What he knew was he couldn't let them touch her. As long as there was breath in his body, he couldn't-damn her for putting him in this position, for twisting his heart with her dignity, her coolness about the old crone, for everything.
"Wait!" He struggled between her and the laborers clasping her arm. "She's wrong. Belle has this wrong. She doesn't know. She doesn't know anything-"
"Wrong?" Belle grabbed his wrist. "Devorlane, how on earth can you say so, when the truth is there, right there? These things were in her bag."
He should be careful not to think so now. He just knew it was so long since he'd given a damn about anything, he hadn't known this feeling for what it truly was. Couldn't confess, even a second ago, not even to himself, that this woman who he'd tried to hate, to dismiss, to kid himself about, this woman had him. She always had.
This hunger for her, the one that had haunted him down the dark and lonely years, had nothing to do with revenge. He had looked for her in the faces of his whores, on the streets he never should have walked, the lips of every woman he'd kissed, the blast of battle, the dark of night. And what had he done since he'd found her? Things he didn't like to think about.
If he did this now-hell, he was going to, when he thought of his worthless damned life and what she had brought back into it. It was that, or see her hang.
"Because I put them there."
"No, Devorlane. Don't lie ...Don't ... Oh, for God's sake. No."
He knew he must have shouted because silence fell, as if a blanket had been dropped on the room, except for Belle of course.
"I put them there."
And her.
But, with the exception of her, the collective gaze of those present rested on him, so he might as well continue. "Lord Koorecroft knows I'm the thief."
"I'm the thief."
"You all know I am-well, some of you do anyway. But for those who don't I'll tell you. No fantastical tale, unlike some of what you've been hearing. Ten years ago I stole the Wentworth emeralds."
"I-"
He knew what tiresome thing was about to escape her coral lips. Knew by the way her chin jerked and her brows puckered. By the vicious glare she shot him. He couldn't let it. If he couldn't save himself, he could save her. And what was he looking at here? Another term in the military? What was that really? Christ, better than seeing that beautiful body dangle. He'd thought that hadn't he? The first night he'd seen her naked. She was made for better things.
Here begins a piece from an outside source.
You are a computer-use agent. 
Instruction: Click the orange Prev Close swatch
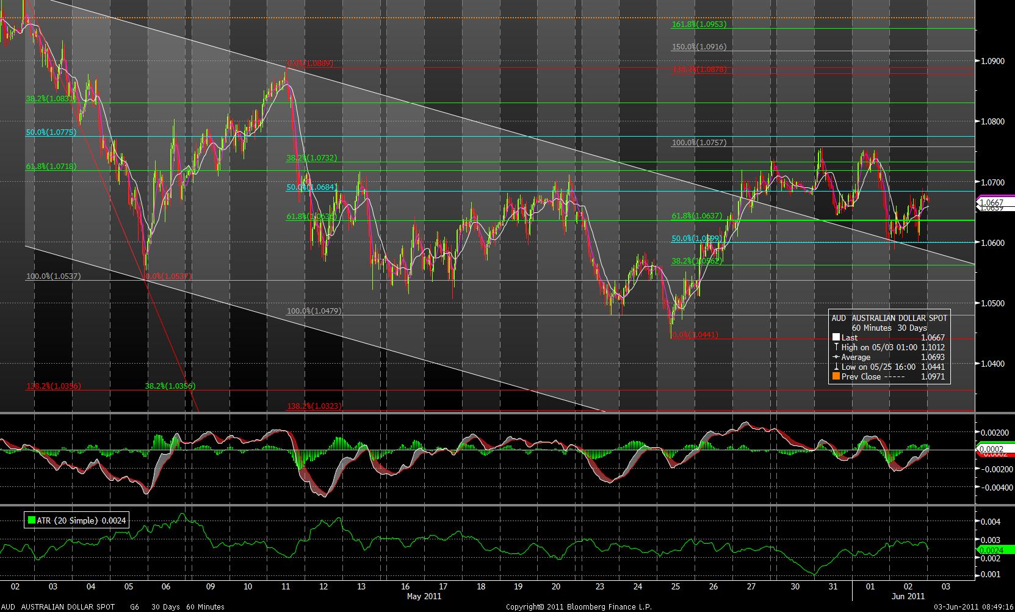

Maybe she couldn't see it right now. Maybe he ruined this moment for her where what she wanted above all else was to stand center stage. But he knew this woman in her most capricious moods. These silly things that had driven him to every kind of distraction. Tomorrow she'd regret it.
As for him? What had he been but in the wrong place at the wrong time that night? A life could only be ruined if you let it. In some ways she had saved his.
"It was on this very night. Christmas Eve," he said. "And knowing this, knowing how I've always tried to blame the greatest jewel thief in London for my transgression, she, this lady that is-"
"Devorlane, don't."
What glinted in Belle's eyes almost made him regret the time spent detesting her.
"How can you do this? Defend the creature who ruined your life that night? Who was to blame for you being sent away to the military against your wishes? Ten years, Devorlane. To start with as a common, ordinary recruit because nobody, nobody, believed you. Think of everything that was done to you there. Think of ten years wasted. Ask yourself how can you do this now?"
The answer to that was simple.
He didn't want to cause more blood to drain from Cassidy Armstrong's face by giving it.